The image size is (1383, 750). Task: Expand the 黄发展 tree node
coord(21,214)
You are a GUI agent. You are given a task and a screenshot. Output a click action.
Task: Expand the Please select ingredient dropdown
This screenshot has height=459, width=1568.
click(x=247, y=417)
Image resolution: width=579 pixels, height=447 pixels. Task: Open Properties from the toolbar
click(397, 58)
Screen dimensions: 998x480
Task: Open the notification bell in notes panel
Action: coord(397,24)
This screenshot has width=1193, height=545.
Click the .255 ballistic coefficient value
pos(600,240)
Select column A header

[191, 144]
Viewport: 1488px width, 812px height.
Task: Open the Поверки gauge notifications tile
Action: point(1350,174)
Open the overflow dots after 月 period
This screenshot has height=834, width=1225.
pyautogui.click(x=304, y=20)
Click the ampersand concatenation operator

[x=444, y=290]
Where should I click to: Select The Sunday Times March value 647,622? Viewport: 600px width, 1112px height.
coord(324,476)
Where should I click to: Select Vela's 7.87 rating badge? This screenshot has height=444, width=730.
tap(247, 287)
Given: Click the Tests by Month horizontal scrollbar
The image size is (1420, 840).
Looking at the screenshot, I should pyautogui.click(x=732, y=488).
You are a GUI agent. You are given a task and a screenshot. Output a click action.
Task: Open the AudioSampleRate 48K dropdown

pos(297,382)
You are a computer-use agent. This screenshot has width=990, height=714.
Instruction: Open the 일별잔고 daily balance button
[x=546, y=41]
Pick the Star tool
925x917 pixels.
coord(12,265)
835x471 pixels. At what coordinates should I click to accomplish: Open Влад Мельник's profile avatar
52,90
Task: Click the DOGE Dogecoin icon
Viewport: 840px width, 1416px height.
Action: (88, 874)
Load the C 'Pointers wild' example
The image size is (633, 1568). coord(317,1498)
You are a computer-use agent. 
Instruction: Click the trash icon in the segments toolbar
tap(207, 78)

= = = = = = =

• **WHAT THE TASK REQUIRES**
Please retype every entry above exactly as it stands.

• **COMPLETED TASK**
The image size is (1383, 750). Task: Expand the 黄发展 tree node
coord(21,214)
You are a GUI agent. You are given a task and a screenshot. Output a click action.
Task: Expand the Please select ingredient dropdown
This screenshot has height=459, width=1568.
click(x=247, y=417)
Image resolution: width=579 pixels, height=447 pixels. Task: Open Properties from the toolbar
click(397, 58)
Screen dimensions: 998x480
Task: Open the notification bell in notes panel
Action: coord(397,24)
This screenshot has width=1193, height=545.
Click the .255 ballistic coefficient value
pos(600,240)
Select column A header

[191, 144]
Viewport: 1488px width, 812px height.
Task: Open the Поверки gauge notifications tile
Action: point(1350,174)
Open the overflow dots after 月 period
This screenshot has height=834, width=1225.
pyautogui.click(x=304, y=20)
Click the ampersand concatenation operator

[x=444, y=290]
Where should I click to: Select The Sunday Times March value 647,622? Viewport: 600px width, 1112px height.
coord(324,476)
Where should I click to: Select Vela's 7.87 rating badge? This screenshot has height=444, width=730.
tap(247, 287)
Given: Click the Tests by Month horizontal scrollbar
The image size is (1420, 840).
Looking at the screenshot, I should pyautogui.click(x=732, y=488).
You are a GUI agent. You are given a task and a screenshot. Output a click action.
Task: Open the AudioSampleRate 48K dropdown

pos(297,382)
You are a computer-use agent. This screenshot has width=990, height=714.
Instruction: Open the 일별잔고 daily balance button
[x=546, y=41]
Pick the Star tool
925x917 pixels.
coord(12,265)
835x471 pixels. At what coordinates should I click to accomplish: Open Влад Мельник's profile avatar
52,90
Task: Click the DOGE Dogecoin icon
Viewport: 840px width, 1416px height.
Action: (88, 874)
Load the C 'Pointers wild' example
The image size is (633, 1568). coord(317,1498)
You are a computer-use agent. 
Instruction: Click the trash icon in the segments toolbar
tap(207, 78)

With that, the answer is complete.